Ithaca: School of Industrial and Labor Relations, Cornell
University, 1995. 264 pp. Cloth $38.00. Paper $16.95.
Reviewed by John Gilliom, Department of Political Science, Ohio
University.
The word "crucible" refers to cauldrons for melting
ore, to fundamental tests of belief or faith, and to historical
moments marked by a confluence of intense intellectual, economic,
and political dynamics. Each of these meanings is central to
Jonathan Rosenblum's narrative account of the 1983 copper miners'
strike against the Phelps-Dodge Corporation; a strike that broke
the miners' union, left its members stunned and jobless, and --
along with Reagan's firing of the Air Traffic Controllers --
helped set the tone for a decade or more of union busting in the
United States.
COPPER CRUCIBLE is difficult to summarize because of its
narrative complexity and lack of a central thesis or argument. In
telling the story of the strike, lawyer-journalist Rosenblum
takes the reader back and forth among several main venues. The
beautifully written work first pulls us into the context of the
1983 strike by describing the desert, the families, and the
passions involved in the local struggle. The center of conflict
involves the nearly contiguous Arizona towns of Clifton and
Morenci; the former was the seat of the union, the latter, the
company town and the site of the huge open pit mine from which
the copper-rich ore was drawn. With the context thus set, COPPER
CRUCIBLE turns to a history of the copper industry, the Phelps
Dodge corporation, and the labor struggles in Arizona's copper
mines; here the author shows how the earlier eras of armed
conflict and tense cooperation between labor and management set
the stage for the standoff of 1983.
But if history set the stage, Rosenblum makes it clear that
Phelps Dodge executives wrote most of the script.

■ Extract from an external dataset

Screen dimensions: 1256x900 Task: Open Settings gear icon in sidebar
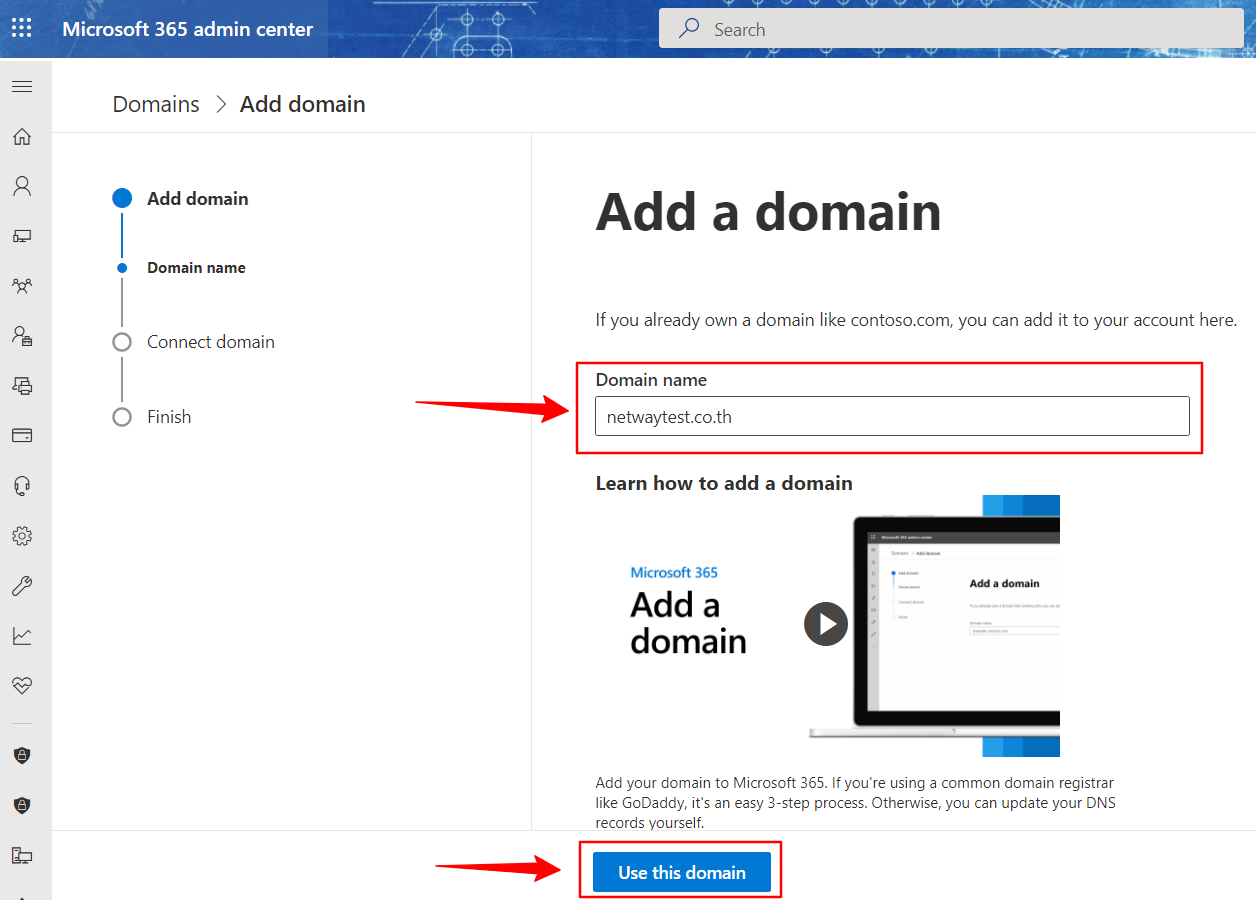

He shows how
Phelps Dodge leaders set their sights on breaking the union,
obtained strategic advice from faculty members at the Wharton
School, and moved into battle with almost unflinching adherence
to a strategy of union destruction. In a nutshell, the plan was
to demand major concessions -- including the death of
longstanding cost-of-living-adjustment (COLA) provisions -- which
would force an inevitable strike. As the strike endured in the
face of a unmoving corporate position, Phelps Dodge would hire,
protect, and promote permanent replacement workers, who would in
turn decertify the union.
On the other side, we see a hometown and largely Chicano union
local approaching a normal strike in the three year contract
cycle with no apparent sense that a grander war was in the
making. As the Phelps Dodge strategy is deployed at the
negotiation table and the Morenci mine, the strikers go through a
slow and dreadful recognition that this was no normal
negotiations strike -- replacement workers came and they were
permanent. Under the leadership of the United Steelworkers of
America, the strike went forward without concession and as months
turned into years, the permanent replacement workers finally
fulfilled the Phelps Dodge plan by decertifying the union itself.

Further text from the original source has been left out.